What You Need to Know About Krabbe Disease

Krabbe Disease in Infants: Causes, Symptoms & Treatment

Krabbe Disease, commonly known as KD, is a rare and complex genetic disorder that affects the spinal cord, brain, and nerves of an individual. Newborns with this disease face a deficiency of the enzyme galactocerebrosidase, also known as GALC. This enzyme helps in the further breakdown of toxic chemicals in the body.

Thus, without this enzyme, myelin loss occurs, leading to nerve damage. This nerve damage prevents the brain from sending signals to the body, causing symptoms of Krabbe disease.

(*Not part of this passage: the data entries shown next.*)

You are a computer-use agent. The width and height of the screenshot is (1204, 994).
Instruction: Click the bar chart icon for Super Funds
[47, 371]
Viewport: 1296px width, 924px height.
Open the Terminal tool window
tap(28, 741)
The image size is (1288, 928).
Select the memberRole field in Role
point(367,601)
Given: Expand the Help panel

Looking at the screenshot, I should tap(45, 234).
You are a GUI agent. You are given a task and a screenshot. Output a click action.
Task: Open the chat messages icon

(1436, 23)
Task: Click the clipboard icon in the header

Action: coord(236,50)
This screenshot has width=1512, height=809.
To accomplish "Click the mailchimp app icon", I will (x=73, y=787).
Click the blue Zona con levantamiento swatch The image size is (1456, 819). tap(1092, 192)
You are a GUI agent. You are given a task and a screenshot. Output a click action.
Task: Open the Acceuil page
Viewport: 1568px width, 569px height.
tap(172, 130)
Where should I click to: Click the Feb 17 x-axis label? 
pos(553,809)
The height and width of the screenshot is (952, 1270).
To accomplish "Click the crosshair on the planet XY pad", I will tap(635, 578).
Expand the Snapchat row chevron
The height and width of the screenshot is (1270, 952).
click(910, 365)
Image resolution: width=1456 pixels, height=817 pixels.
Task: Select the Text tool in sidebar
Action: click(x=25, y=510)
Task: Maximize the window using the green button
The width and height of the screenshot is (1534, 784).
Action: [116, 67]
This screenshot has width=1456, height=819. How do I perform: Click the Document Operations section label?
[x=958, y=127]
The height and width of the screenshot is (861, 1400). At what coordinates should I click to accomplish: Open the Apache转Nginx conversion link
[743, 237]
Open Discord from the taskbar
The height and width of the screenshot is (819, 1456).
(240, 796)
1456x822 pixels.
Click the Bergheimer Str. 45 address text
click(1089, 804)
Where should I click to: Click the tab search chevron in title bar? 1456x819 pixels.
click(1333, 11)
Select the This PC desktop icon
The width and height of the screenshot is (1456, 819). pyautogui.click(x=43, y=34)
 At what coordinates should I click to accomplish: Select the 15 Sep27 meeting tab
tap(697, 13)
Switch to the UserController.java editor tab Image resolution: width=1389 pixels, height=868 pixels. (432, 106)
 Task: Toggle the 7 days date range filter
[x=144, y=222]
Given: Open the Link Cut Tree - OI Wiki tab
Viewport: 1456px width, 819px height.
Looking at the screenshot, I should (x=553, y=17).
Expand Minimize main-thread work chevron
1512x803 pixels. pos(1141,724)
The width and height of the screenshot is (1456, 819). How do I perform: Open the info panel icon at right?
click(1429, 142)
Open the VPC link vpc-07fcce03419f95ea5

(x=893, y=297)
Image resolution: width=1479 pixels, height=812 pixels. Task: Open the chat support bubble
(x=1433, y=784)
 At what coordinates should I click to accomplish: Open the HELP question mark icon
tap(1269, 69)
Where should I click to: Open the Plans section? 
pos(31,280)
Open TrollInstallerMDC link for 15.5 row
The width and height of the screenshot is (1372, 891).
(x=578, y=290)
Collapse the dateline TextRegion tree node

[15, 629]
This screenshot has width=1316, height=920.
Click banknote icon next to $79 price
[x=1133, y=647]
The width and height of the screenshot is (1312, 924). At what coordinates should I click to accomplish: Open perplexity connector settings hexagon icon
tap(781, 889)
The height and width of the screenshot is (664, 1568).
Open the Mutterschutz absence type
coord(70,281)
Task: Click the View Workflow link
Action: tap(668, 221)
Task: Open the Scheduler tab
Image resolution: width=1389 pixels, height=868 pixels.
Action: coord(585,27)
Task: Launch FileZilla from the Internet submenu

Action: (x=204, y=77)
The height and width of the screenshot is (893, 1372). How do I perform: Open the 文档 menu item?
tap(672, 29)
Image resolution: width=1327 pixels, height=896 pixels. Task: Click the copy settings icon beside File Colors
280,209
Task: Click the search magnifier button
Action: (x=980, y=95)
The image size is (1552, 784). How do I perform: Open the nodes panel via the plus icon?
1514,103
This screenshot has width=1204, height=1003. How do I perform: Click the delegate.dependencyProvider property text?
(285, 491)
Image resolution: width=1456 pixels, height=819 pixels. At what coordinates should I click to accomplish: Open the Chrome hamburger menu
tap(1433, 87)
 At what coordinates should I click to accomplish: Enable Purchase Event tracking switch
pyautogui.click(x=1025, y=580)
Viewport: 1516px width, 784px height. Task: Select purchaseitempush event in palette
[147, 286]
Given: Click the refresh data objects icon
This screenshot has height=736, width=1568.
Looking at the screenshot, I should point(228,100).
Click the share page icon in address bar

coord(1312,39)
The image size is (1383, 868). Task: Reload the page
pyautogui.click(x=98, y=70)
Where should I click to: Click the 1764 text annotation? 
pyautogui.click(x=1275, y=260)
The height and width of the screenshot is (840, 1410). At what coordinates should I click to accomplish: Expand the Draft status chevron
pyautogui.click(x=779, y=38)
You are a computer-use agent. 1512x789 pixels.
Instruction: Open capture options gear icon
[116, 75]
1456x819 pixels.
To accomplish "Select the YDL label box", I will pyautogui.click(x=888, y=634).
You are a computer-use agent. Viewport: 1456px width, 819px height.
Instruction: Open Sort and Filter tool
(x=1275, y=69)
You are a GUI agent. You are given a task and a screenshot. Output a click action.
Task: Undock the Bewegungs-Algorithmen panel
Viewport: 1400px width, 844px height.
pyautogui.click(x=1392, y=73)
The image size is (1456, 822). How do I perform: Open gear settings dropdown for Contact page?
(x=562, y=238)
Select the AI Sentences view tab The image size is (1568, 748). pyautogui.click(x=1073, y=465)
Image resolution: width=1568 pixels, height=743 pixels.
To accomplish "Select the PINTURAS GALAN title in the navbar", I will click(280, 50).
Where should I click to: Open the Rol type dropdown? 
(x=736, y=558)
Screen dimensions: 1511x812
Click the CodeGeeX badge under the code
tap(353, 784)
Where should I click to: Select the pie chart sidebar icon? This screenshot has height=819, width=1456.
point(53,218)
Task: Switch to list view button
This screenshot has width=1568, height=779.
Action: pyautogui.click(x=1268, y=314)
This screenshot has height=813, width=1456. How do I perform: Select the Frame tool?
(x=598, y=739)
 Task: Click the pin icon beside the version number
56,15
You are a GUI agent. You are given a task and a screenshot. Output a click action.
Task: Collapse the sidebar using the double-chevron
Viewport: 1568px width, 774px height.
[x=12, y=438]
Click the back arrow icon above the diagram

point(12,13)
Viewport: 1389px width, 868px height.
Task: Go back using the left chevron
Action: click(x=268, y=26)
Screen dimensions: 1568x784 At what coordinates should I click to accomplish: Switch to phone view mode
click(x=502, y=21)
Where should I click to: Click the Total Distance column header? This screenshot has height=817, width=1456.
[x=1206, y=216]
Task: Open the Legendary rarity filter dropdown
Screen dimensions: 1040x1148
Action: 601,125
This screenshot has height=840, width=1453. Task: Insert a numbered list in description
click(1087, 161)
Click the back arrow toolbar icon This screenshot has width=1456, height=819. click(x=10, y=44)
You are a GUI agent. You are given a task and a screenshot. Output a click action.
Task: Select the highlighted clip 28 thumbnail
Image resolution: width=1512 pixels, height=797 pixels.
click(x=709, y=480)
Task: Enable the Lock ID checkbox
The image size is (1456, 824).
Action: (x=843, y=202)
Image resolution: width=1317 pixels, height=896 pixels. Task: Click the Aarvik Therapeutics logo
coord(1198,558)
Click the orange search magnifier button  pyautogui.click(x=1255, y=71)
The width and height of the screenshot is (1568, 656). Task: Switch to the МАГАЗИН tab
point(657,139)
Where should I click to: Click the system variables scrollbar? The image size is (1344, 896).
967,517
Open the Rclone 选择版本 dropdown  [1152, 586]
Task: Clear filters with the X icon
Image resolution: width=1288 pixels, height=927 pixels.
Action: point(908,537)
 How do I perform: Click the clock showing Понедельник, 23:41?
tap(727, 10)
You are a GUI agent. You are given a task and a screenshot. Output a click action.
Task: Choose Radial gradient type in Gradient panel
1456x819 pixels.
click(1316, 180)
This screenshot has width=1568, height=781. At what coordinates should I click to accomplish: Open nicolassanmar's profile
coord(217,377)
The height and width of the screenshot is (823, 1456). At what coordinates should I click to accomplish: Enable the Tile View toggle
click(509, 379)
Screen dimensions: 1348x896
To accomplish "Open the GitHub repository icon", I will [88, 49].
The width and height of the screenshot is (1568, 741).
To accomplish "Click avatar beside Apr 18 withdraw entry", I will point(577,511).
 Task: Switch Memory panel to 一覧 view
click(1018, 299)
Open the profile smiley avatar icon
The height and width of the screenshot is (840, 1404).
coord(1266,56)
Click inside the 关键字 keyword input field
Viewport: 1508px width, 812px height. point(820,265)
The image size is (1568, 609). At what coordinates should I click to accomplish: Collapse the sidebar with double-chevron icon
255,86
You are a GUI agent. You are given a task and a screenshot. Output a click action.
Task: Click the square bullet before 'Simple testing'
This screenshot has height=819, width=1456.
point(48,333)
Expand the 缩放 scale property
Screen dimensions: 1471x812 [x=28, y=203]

Who Gets Affected by Krabbe Disease?

Krabbe disease primarily affects infants between 1 and 7 months of age, known as the infantile form. A rarer, late-onset form may appear in adolescence or adulthood. It is a genetic disorder, meaning it is inherited from biological parents who pass on the defective gene responsible for the condition to their children.

How Common is the Krabbe Disease?

Krabbe disease is quite rare, and the frequency of this condition varies significantly all over the world. It affects about 1 in 100,000 births globally, but data from India remains limited due to underdiagnosis and lack of widespread newborn screening. Awareness among healthcare providers is growing, yet early detection and access to genetic testing are still challenges in many parts of the country.

What Causes Krabbe Disease?

Krabbe disease is a rare genetic disorder caused when a child inherits two faulty copies of the GALC gene, one from each parent. Parents who carry one abnormal GALC gene alongside a normal one are known as carriers and typically show no symptoms.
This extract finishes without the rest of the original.